Available data ▸
——————————

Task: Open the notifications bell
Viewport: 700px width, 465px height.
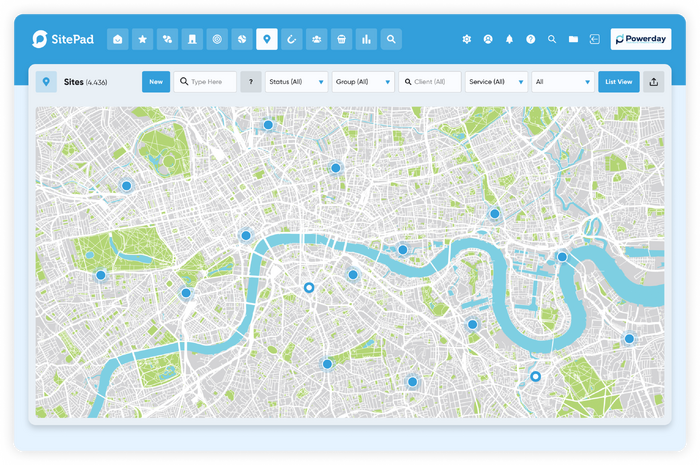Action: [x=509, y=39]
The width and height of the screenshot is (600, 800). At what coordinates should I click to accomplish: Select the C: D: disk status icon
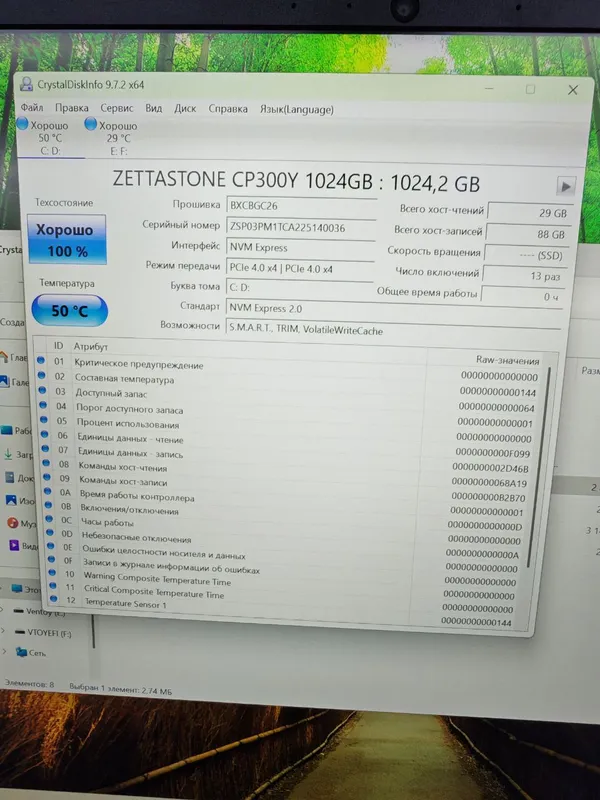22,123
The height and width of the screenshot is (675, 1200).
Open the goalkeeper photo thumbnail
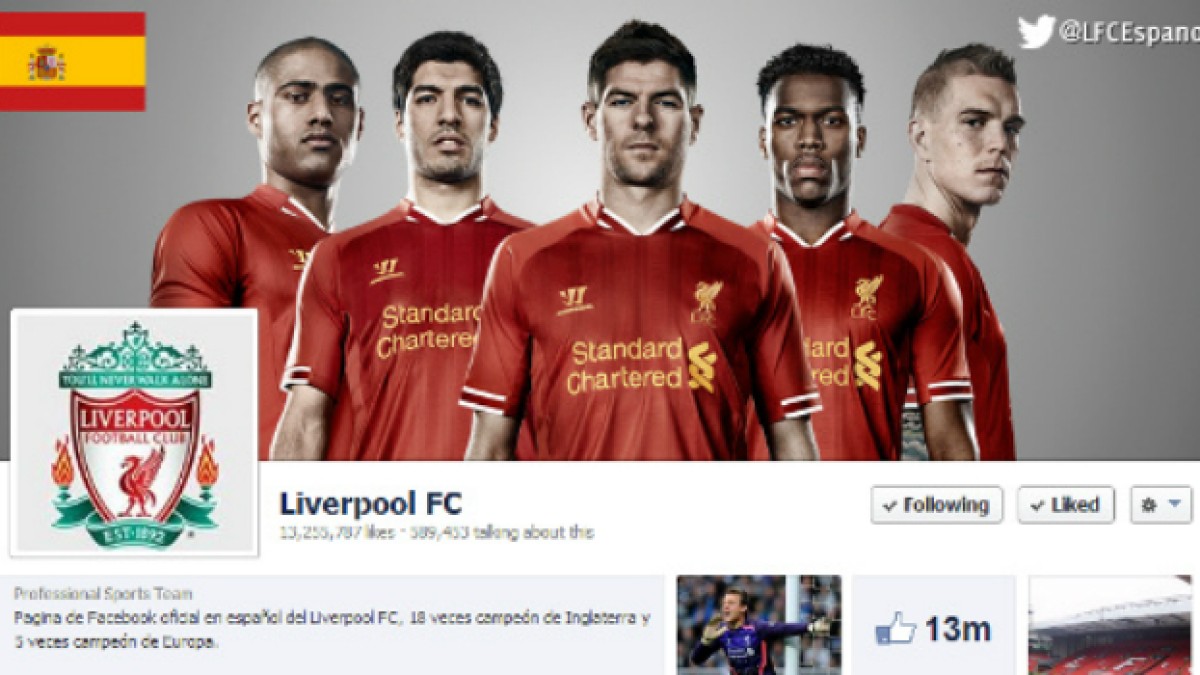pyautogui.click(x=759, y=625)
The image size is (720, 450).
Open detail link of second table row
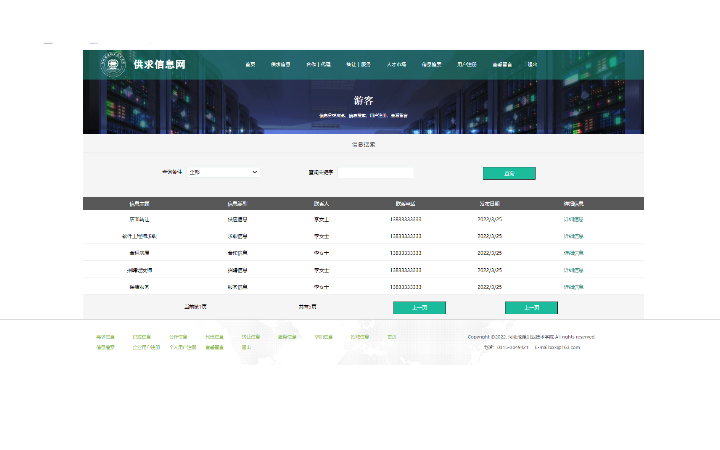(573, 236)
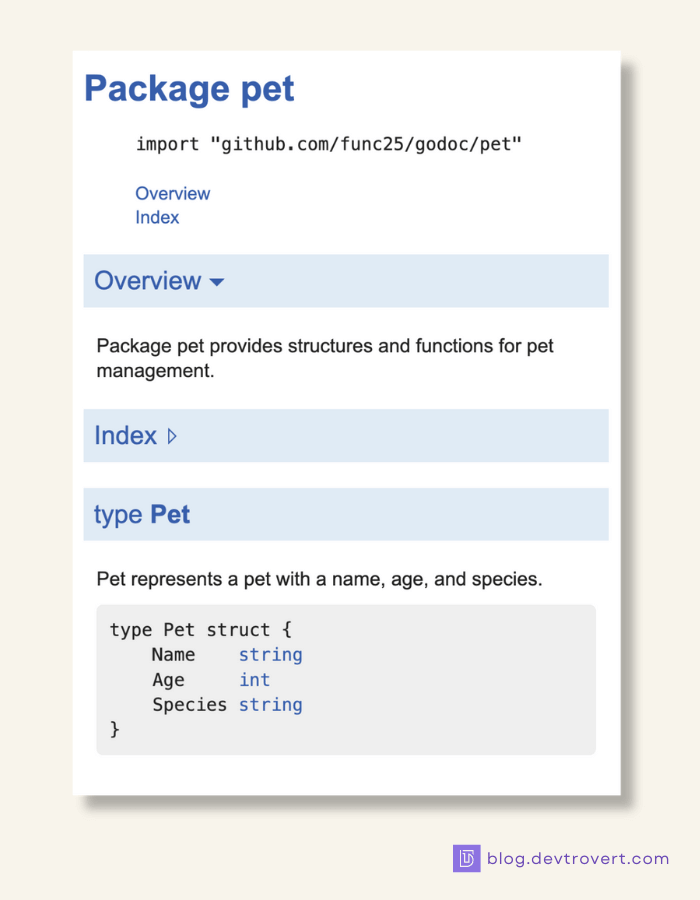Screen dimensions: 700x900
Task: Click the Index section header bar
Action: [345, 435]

——————————

Exercise requirements ▸ Reproduce exactly, and only, the lines from the one containing "The height and" through the last line of the records above, both included, leaving out any pictures.

Result of this exercise ▸
The height and width of the screenshot is (675, 1200).
Open the goalkeeper photo thumbnail
pyautogui.click(x=759, y=625)
The image size is (720, 450).
Open detail link of second table row
(573, 236)
Screen dimensions: 700x900
Task: Click the Index section header bar
Action: [345, 435]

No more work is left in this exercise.